_Texte source:_
Vu la procédure suivante :
Procédure contentieuse antérieure :
M. D... C... a demandé au tribunal administratif de Nantes d'annuler la décision du 19 avril 2017 par laquelle la commission de recours contre les décisions de refus de visa d'entrée en France a rejeté le recours formé contre la décision des autorités consulaires françaises en poste à Tunis rejetant sa demande de visa de court séjour.
Par un jugement n° 1704529 du 10 avril 2020, le tribunal administratif de Nantes a rejeté sa demande.
Procédure devant la cour :
Par une requête, enregistrée le 8 juillet 2020, M. C..., représenté par la Selarl Pasquier Picchiottino Alouani, demande à la cour :
1°) d'annuler le jugement du tribunal administratif de Nantes du 10 avril 2020 ;
2°) d'annuler la décision contestée ;
3°) d'enjoindre à l'administration de lui délivrer le visa sollicité, dans un délai de quinze jours à compter de la notification de l'arrêt à intervenir ;
4°) de mettre à la charge de l'Etat une somme de 2 500 euros sur le fondement de l'article L. 761-1 du code de justice administrative.
Il soutient que :
- il n'est pas justifié d'une délégation de compétence régulière au profit du consul adjoint ;
- en se fondant sur le risque de détournement de l'objet de son visa, la commission de recours contre les décisions de refus de visa d'entrée en France a entaché sa décision d'erreur manifeste d'appréciation ;
- il dispose de ressources suffisantes pour la durée du séjour qu'il projette en France.
Par un mémoire en défense, enregistré le 10 septembre 2020, le ministre de l'intérieur conclut au rejet de la requête.
Il indique se référer à ses écritures de première instance.
Vu :
- les autres pièces du dossier.
Vu :
- le règlement (CE) n° 810/2009 du 13 juillet 2009 du Parlement européen et du Conseil établissant un code communautaire des visas ;
- le règlement (UE) n° 2016/399 du Parlement européen et du Conseil du 9 mars 2016 concernant un code de l'Union relatif au régime de franchissement des frontières par les personnes (code frontières Schengen) ;
- le code civil ;
- le code de l'entrée et du séjour des étrangers et du droit d'asile ;
- le code de justice administrative.
La présidente de la formation de jugement a dispensé le rapporteur public, sur sa proposition, de prononcer des conclusions à l'audience.
Les parties ont été régulièrement averties du jour de l'audience.
Le président de la Cour a désigné Mme B..., présidente assesseur, pour présider les formations de jugement en cas d'absence ou d'empêchement de M. Pérez, président de la 2ème chambre, en application de l'article R. 222-26 du code de justice administrative.
Le rapport de Mme E... a été entendu au cours de l'audience publique.
Considérant ce qui suit :
1. M. C..., ressortissant tunisien, né en 1967, a sollicité la délivrance d'un visa de court séjour. Par une décision du 19 avril 2017, la commission de recours contre les décisions de refus de visa d'entrée en France a maintenu le refus opposé par les autorités consulaires françaises en poste à Tunis à cette demande de visa. M. C... relève appel du jugement du 13 novembre 2019 par lequel le tribunal administratif de Nantes a rejeté sa demande tendant à l'annulation de la décision de la commission.

_Données disponibles:_
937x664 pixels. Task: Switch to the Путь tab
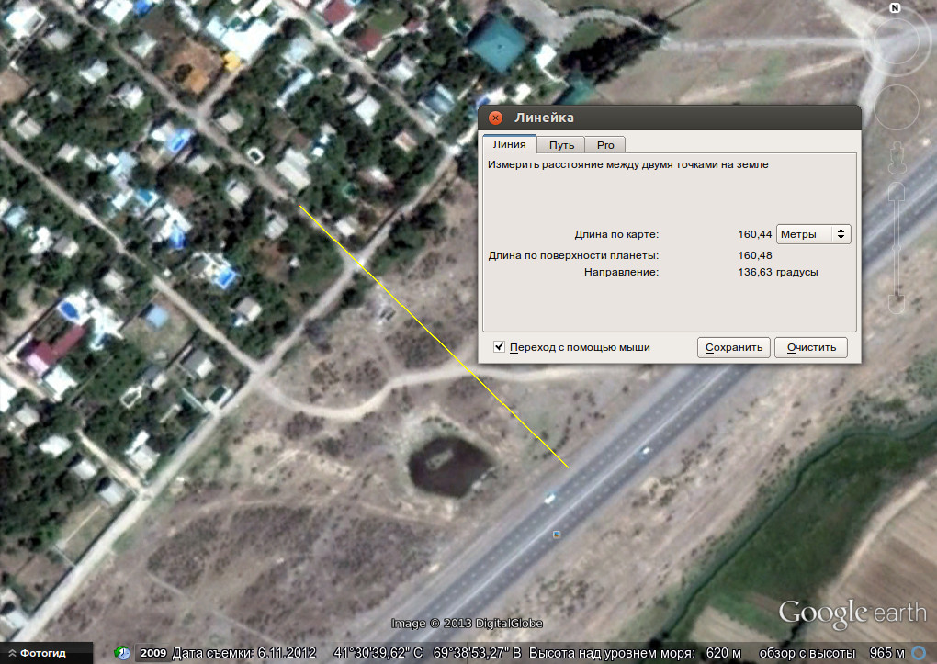[x=561, y=144]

_Énoncé 1:_
D'après le texte source, répondez aux questions suivantes :
(a) À quelle date la requête de M. C... a-t-elle été enregistrée devant la cour ?
(b) Quelle somme M. C... demande-t-il de mettre à la charge de l'État ?
(c) Quelle est la nationalité de M. C..., et en quelle année est-il né ?
_Énoncé 2:_ Recopiez sans modification le passage du texte source allant de « Considérant ce qui » jusqu'à « de la commission. ».

_Réponse attendue 1:_
(a) Le 8 juillet 2020.
(b) Une somme de 2 500 euros.
(c) Il est tunisien et né en 1967.

_Réponse attendue 2:_
Considérant ce qui suit :
1. M. C..., ressortissant tunisien, né en 1967, a sollicité la délivrance d'un visa de court séjour. Par une décision du 19 avril 2017, la commission de recours contre les décisions de refus de visa d'entrée en France a maintenu le refus opposé par les autorités consulaires françaises en poste à Tunis à cette demande de visa. M. C... relève appel du jugement du 13 novembre 2019 par lequel le tribunal administratif de Nantes a rejeté sa demande tendant à l'annulation de la décision de la commission.